Pancreatic secretory trypsin inhibitor (PSTI), also known as tumor-associated trypsin inhibitor (TATI) or serine protease inhibitor Kazal-type 1 (SPINK1), belongs to the group of Kazal type inhibitors. Human PSTI, encoded by the SPINK1 gene, is a small protein of 56 amino acid residues with an exposed hypervariable segment. This segment is presented as seven amino acids lengths (residues 17 to 23) peptide at the tip of trypsin-inhibitory loop and located between two disulphide bridges on the secondary structure.

The mutations of PSTI have been considered relate to hereditary pancreatitis. As an inactive zymogen form of trypsin, trypsinogen is generated and stored in the pancreas under normal pathway, while occasionally will be auto-activated. PSTI serves to metabolize prematurely activated trypsin to prevent the enzyme from incurring cellular damage to the organ. The pancreas is subject to repeated episodes of damages in absence of PSTI. Recently, PSTI has also been associated in the study of prostate cancer.

To investigate the PSTI mutation or develop a novel scaffold protein, the construction of PSTI phage display library may be an ideal choice. One recommended PSTI library suggests randomize or replace the hypervariable segment of trypsin-inhibitory loop. Then functionally display the peptides as pIII fusion proteins by phagemid and against trypsin or anti-pIII antibody for further selection. Relevant research indicates the structural changes of the inhibitory loop do not affect protein folding of PSTI, which enable this small size protein to play a role as scaffold in the development of lead substances for therapy.

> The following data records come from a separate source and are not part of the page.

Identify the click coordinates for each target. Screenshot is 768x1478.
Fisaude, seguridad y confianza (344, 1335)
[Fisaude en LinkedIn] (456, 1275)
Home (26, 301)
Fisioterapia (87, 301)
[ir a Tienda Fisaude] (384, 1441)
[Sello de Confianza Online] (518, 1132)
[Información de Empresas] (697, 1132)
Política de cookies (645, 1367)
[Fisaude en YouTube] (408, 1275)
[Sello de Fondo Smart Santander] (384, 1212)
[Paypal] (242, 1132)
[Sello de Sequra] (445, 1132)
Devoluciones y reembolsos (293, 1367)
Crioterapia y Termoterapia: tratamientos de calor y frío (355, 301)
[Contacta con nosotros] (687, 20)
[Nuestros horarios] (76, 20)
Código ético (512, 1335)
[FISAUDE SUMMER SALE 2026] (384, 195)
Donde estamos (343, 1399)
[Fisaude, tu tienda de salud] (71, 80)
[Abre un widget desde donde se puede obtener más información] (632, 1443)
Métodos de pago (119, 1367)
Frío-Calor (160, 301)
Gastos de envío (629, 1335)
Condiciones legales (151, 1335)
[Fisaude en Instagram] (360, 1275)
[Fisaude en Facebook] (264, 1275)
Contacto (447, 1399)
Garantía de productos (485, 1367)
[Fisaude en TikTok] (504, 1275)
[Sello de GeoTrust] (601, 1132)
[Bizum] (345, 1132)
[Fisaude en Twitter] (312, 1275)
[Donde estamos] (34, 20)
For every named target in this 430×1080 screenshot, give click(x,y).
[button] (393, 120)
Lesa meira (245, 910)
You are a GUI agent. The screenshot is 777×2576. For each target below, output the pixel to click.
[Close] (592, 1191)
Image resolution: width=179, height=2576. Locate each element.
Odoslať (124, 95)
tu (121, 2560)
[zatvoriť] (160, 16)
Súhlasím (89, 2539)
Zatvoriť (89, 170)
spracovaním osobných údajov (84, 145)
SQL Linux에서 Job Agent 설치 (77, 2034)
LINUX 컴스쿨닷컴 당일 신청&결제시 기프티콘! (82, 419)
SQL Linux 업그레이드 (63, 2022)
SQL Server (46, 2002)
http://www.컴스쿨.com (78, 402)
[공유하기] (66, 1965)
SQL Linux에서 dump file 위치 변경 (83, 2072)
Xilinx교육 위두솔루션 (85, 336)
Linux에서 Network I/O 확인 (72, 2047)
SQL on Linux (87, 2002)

Scientists of Creative Biolabs have generated scaffold protein libraries by our proprietary Hi-Affi™ phage display platform. Based on phage display technology, which is an exogenous gene expression method through fusing the target genes to bacteriophage coat proteins then displaying on the phage surfaces to select specific binders, Hi-Affi™ platform also integrates trimer codon technology and NNK method. This platform is specifically designed for sorting and isolating protein or peptide targets with more randomicity which resulting in improved affinity and diversity for generated libraries. It is able to construct PSTI phage display library with 100% precise mutant and over 1010 diversity.

Creative Biolabs commits to provide the best library construction service to assist our client’s research goal. Our seasoned scientists have generated more than 50 kinds of scaffold libraries for our global customers and are pleased to design specialized custom-made library for individual demand.

PSTI Library Construction
Fig. 1 Three-dimensional structure of a recombinant variant of human pancreatic secretory trypsin inhibitor (Kazal type). (PDB ID: 1HPT)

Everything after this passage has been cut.